More often than not, we will encounter real world problems is something like the figure below on the right side where there are local minima, in additional to a global one. The leaning rate has to be high enough to climb out of the trough of the local minima to progress to the global minima.
High learning rate could potentially make the result unstable wavering in and out of good and bad solutions.
A good learning rate is a range of values that produce optimal results.
Low learning rate would require higher number of iterations to produce an acceptable solution.
Low learning rate has a tendency to smooth the curves especially in the case of non-linear model.
Effects of number of Hidden Layer on Neural Network
Q.5.What effect does the number of nodes in the hidden layer have on how your neural network is trained? Illustrate your answer by training your model using differnet numbers of hidden layer nodes.
As the number of nodes in the hidden layer increases, the resulting decision boundary from the output of the neural network follows more closely with the actual boundary of the dataset. However, for a high number of hidden layer, the resulting decision boundary does not generalize well. Therefore, when a new node/data is added, the neural network may not perform as well as expected. This is known as overfitting of neural network.
Q.6. What is overfitting and why does it occur in practice? Name and briefly explain 3 ways to reduce overfitting.
Overfitting means that the neural network is too fixable and can’t get ideal results to describe the underlying relationship. It happens especially while predicting inputs that are not in the training sample. Even when the error on the training set is a very small value, when new data is presented to the NN the error is large. In the textbook, there is a good analogy: if you want to fix a soft rope into a shape (function) by driving in nails, it will be hard, and the rope will vary wildly between nails.
Overfitting occurs because the model is relatively too complex and the criterion used for training is not right. This could happen when there are too many input parameters relative to the number of observations, or when there are too many weights in the NN relative to the number of training samples.

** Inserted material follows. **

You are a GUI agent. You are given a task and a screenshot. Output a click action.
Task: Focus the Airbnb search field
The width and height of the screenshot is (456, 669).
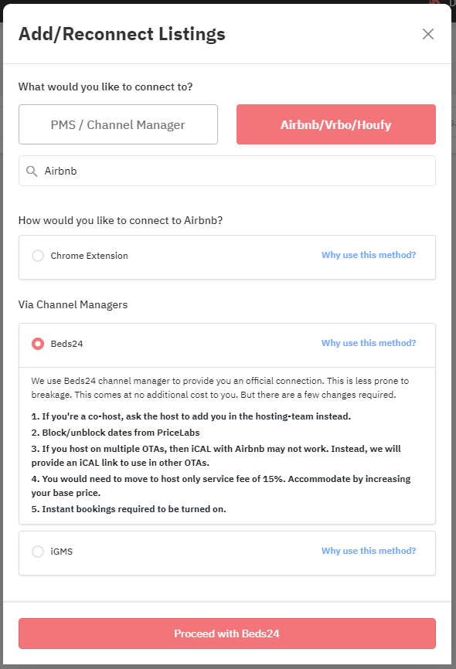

This technique divides data into three subsets — a training set, a validation set, and a test set. The training set is for actual training of the network. The validating set is then used to supervise the validation error and test the predictability of the network. When overfitting occurs, the error in the validation set usually rises. The training is terminated after a certain number of these iterations where error rises. The test set is then used comparing different models, so it won’t be used in training.
Another technique is to train multiple networks and average their outputs. The mean squared error for the average output is likely to be lower than the individual performance errors. This works especially when the overfitting is caused by noisy data or a small dataset.
Regularization imposes a smoothness constraint on the performance function. The new performance function forces the network to have smaller biases and weights, and this forces the network to be smoother and less likely to overfit.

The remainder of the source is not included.